I have spent multiple days and many hours at the hands of other people; waiting for them to help me get on the right bus, waiting for them to pick me up, waiting for them to take me to the building I need to go to so that I can wait on more people to fill out the paper work I need to be a functioning human in my new role.  I am continuously amazed at two things:

  1. The people here are genuinely helpful and patient. Back home, we often find ourselves in an atmosphere where everyone is so involved with their own lives that they don’t have time or energy to help their neighbor, let alone someone they barely know.  I know that is a huge generalization and I have come across many helpful people across the United States, but almost every time I need to fill out paperwork and find myself confused or in a new location, I feel the same way — like I am a hassle.   Whether it be the man who pointed us directions to the bus, the man who helped us set up our internet with the University (after 4 days of failed attempts and multiple phone calls and frustrations), or the lovely women and men who knew we were arriving and have made all the arrangements and given us their time to take us around and help us set up, I find that as much as I should feel like a burden, in Brazil, I don’t.  It feels good to be helpful, it feels good to be helped, I can only hope that people get the chance to not feel like a burden more often so that they in turn will have the patience to help someone who is utterly confused and frustrated.

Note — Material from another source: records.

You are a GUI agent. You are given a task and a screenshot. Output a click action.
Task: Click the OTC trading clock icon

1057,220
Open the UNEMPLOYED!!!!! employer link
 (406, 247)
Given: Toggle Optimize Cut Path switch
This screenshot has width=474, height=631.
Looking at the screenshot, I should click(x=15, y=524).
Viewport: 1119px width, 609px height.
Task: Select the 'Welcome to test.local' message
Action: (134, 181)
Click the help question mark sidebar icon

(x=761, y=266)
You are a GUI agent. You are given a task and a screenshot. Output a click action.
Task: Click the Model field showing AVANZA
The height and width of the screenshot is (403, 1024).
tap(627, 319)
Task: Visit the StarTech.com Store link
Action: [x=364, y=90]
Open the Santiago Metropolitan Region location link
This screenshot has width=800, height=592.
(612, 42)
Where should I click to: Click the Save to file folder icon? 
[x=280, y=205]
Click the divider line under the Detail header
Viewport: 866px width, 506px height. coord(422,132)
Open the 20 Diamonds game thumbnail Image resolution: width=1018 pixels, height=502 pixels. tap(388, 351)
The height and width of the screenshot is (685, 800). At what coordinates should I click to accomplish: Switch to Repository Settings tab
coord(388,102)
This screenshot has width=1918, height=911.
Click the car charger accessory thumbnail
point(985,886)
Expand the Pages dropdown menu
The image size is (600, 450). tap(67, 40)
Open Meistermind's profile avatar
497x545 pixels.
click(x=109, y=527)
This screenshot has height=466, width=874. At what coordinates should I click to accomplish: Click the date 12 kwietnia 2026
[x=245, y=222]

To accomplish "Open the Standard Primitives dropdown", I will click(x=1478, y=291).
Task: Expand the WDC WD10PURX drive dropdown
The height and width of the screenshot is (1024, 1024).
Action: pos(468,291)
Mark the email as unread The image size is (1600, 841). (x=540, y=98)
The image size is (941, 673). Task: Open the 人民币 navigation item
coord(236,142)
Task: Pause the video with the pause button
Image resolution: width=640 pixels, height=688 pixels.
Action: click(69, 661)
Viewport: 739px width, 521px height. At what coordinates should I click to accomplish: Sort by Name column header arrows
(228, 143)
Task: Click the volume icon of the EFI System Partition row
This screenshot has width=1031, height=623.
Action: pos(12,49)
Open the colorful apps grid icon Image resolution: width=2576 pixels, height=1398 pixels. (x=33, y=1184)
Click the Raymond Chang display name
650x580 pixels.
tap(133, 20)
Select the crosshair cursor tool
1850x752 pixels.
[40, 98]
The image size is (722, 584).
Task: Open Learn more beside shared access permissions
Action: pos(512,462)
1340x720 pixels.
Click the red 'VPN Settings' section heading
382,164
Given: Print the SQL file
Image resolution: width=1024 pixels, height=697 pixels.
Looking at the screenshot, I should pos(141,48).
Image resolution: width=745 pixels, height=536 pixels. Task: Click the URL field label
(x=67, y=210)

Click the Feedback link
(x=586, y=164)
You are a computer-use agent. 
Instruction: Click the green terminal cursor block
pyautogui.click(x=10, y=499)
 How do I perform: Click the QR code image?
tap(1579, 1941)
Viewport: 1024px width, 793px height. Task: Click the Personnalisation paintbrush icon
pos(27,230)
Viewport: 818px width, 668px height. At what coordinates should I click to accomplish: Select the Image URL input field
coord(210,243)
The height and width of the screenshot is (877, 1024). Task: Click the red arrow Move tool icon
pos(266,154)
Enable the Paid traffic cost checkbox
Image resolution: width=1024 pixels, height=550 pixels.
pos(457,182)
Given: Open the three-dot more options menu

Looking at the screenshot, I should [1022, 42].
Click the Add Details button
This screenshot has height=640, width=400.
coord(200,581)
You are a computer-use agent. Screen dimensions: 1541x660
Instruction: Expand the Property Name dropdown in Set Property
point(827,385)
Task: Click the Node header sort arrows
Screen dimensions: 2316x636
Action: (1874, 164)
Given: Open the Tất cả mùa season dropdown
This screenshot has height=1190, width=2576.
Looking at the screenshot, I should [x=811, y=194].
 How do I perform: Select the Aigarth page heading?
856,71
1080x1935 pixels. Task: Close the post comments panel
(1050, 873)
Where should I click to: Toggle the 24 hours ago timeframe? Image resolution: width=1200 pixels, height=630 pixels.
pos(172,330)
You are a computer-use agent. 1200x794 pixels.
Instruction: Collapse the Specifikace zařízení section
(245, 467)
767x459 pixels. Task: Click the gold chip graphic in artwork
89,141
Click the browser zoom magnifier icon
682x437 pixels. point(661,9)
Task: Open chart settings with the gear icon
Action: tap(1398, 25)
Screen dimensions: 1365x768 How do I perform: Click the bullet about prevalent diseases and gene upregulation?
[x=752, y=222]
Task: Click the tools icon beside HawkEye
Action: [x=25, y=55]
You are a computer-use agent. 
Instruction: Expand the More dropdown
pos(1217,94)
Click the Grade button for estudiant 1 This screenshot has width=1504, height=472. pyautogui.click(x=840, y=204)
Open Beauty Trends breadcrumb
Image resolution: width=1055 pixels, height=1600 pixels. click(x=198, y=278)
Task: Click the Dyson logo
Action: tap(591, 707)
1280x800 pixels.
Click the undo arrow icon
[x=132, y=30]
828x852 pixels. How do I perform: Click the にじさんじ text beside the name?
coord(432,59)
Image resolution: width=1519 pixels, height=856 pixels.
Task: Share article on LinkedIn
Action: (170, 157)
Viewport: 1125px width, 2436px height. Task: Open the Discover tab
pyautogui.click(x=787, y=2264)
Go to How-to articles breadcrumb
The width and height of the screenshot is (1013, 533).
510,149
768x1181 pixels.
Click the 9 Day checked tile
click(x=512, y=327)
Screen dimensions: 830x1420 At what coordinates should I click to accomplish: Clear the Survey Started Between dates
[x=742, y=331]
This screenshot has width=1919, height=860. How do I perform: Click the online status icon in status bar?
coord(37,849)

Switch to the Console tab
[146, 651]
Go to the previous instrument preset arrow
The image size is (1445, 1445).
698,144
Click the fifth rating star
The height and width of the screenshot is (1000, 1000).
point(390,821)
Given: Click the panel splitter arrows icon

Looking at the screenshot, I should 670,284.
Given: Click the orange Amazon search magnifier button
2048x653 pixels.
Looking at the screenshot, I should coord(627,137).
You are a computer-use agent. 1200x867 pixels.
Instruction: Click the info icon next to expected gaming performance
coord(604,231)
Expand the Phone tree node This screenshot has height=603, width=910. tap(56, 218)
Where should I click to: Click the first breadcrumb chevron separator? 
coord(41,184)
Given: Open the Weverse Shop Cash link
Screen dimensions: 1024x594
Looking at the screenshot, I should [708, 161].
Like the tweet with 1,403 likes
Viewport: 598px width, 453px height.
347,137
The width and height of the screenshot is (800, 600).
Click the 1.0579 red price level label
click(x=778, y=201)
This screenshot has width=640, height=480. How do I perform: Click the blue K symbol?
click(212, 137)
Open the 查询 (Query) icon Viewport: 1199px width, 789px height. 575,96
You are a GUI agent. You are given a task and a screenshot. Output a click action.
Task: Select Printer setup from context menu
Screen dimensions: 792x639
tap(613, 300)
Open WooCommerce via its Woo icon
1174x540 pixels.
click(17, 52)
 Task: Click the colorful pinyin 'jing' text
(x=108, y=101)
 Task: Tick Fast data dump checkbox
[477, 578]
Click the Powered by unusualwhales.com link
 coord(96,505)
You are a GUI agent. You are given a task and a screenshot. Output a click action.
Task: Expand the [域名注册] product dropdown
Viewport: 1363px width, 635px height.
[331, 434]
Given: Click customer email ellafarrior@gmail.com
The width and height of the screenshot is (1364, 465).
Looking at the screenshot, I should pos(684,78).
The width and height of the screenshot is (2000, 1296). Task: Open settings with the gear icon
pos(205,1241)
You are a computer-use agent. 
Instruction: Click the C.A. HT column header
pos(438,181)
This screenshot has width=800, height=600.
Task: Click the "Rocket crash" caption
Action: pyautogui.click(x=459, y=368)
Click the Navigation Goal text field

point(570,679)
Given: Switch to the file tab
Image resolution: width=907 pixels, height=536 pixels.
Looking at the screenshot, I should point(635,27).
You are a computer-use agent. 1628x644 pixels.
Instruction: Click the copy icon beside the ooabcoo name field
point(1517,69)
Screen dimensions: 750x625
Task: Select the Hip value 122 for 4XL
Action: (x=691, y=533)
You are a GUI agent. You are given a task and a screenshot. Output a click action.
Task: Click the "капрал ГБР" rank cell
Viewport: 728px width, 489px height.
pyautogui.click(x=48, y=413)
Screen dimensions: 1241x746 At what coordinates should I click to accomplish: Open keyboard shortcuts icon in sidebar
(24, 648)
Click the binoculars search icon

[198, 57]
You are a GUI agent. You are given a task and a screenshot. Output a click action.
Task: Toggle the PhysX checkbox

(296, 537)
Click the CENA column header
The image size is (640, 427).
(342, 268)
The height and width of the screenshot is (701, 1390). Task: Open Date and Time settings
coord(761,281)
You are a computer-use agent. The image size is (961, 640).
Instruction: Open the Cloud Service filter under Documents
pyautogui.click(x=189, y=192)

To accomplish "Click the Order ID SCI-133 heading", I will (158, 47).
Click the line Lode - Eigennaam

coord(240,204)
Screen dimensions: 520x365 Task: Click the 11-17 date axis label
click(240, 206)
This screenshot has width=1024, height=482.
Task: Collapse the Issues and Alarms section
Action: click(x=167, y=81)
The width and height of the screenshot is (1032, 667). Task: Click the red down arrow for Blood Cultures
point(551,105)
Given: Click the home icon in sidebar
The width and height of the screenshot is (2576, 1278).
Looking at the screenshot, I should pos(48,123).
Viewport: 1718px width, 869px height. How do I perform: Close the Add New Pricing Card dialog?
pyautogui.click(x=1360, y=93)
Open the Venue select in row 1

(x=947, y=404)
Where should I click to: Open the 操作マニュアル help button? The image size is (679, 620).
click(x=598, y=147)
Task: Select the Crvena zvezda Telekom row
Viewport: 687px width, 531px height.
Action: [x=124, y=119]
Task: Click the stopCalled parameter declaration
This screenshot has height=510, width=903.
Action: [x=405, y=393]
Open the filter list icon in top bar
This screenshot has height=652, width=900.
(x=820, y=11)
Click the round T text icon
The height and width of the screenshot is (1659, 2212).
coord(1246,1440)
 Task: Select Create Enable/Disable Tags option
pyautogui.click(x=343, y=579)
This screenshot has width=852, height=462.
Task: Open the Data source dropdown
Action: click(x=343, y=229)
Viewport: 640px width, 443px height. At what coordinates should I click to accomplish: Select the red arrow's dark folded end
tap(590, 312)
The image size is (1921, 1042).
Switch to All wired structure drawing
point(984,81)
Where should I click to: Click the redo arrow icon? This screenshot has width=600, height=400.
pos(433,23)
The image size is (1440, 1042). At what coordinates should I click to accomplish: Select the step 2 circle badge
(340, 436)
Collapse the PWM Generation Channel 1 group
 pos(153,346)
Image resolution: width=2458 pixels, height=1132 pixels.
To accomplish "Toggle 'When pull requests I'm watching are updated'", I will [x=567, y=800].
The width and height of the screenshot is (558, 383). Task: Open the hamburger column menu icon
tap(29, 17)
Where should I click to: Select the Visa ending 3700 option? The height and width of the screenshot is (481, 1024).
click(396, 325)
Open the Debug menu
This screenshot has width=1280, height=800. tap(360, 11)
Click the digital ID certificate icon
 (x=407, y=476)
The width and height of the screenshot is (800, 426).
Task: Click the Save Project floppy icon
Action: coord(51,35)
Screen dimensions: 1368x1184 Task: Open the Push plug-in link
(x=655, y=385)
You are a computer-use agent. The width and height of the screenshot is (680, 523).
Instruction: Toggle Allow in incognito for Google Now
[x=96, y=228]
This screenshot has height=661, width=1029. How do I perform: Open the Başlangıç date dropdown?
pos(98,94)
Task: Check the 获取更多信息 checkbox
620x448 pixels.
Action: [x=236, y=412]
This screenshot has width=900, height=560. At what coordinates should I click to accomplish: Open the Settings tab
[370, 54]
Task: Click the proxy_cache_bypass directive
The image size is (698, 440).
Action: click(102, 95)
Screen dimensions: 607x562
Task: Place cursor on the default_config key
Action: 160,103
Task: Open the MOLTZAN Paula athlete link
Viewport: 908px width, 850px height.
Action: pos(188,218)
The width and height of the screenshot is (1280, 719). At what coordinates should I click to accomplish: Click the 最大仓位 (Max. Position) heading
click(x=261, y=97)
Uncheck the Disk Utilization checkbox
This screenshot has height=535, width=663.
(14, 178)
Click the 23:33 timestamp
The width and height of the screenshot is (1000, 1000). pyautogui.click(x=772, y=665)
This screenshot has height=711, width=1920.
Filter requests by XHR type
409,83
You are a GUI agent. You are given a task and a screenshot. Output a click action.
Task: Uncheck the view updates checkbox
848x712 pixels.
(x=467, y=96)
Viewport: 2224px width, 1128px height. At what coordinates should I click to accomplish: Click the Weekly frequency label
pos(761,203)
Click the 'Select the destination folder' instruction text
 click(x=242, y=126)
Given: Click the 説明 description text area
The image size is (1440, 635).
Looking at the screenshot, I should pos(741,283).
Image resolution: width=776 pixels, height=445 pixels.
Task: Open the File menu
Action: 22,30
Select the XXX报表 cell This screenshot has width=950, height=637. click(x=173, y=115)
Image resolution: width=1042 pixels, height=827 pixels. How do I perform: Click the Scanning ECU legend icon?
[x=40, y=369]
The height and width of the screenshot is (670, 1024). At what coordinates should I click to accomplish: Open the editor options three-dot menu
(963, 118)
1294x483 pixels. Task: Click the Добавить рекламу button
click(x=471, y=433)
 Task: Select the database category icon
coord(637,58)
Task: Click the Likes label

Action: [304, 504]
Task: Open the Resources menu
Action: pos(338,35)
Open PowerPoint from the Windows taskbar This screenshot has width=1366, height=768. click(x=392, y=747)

  2. Everything moves at its own pace and has its own place. It should only take 5 minutes, 60 minutes later…  Sometimes I find myself annoyed that it takes so long to get from point A to point B here.  Without internet the last couple of days and no cellphone, I’ve found myself eager to fix all the little things and annoyed when I can’t.  Communication and the independence of technology and the map of the world at my fingers have been a bigger part of my life than I ever imagined, and without the ability to communicate with others and look things up in Brazil, I’m at the mercy of specific people and time.  The same goes for the bureaucratic process that is the university/housing/immigrant registration paperwork.  I am at the complete mercy of people that know the system, and this is frustrating because sometimes you have to go to seven places to solve one problem.  You need to go to the copy store to get a copy of your passport.  Then, you need to go to the bank to take out some money (but you have to return tomorrow because you can’t take out too much in one day), so that you can go to the post office or another bank to pay a bill.  With the receipt from that bill, and the picture that you went downtown to get taken, you have to go to the Federal Police to register.  Of course, you can’t forget the paperwork that you already did at a building or two on the university’s campus and the paperwork from the Brazilian Consulate that came with your Visa.  Each of these stops seems to take an excruciatingly painful amount of time and each bus/walk/car ride in between seems to take even longer.  I think this is because in the U.S. we are accustomed to a life where everything runs on business hours, where everything is in one place or nearby.  When these things aren’t as easy as we expect them to be, we get frustrated and complain.  If you can’t find it at Target, the grocery store, or an ATM, then you find it on Amazon.  When you are faced with the reality of services being few and dispersed, you begin to realize how nice those small differences were.  Never mind the language barrier when trying to explain a specific situation.  Nevertheless, there is some beauty in not having things show up at my doorstep, I’ve had the chance to meet a lot of kind people and to see the city that will be home for the next long while.